# TRY IT
Exactly as written, transcribe each record below.

DATA TO EXAMINE Start Marker

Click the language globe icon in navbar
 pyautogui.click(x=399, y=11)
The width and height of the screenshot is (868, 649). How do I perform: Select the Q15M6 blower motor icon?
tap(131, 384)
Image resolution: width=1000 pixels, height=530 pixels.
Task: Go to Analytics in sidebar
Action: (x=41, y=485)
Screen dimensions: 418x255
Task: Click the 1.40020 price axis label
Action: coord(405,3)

DATA TO EXAMINE End Marker

# OUTPUT OF THE EXERCISE
Click the language globe icon in navbar
 pyautogui.click(x=399, y=11)
The width and height of the screenshot is (868, 649). How do I perform: Select the Q15M6 blower motor icon?
tap(131, 384)
Image resolution: width=1000 pixels, height=530 pixels.
Task: Go to Analytics in sidebar
Action: (x=41, y=485)
Screen dimensions: 418x255
Task: Click the 1.40020 price axis label
Action: coord(405,3)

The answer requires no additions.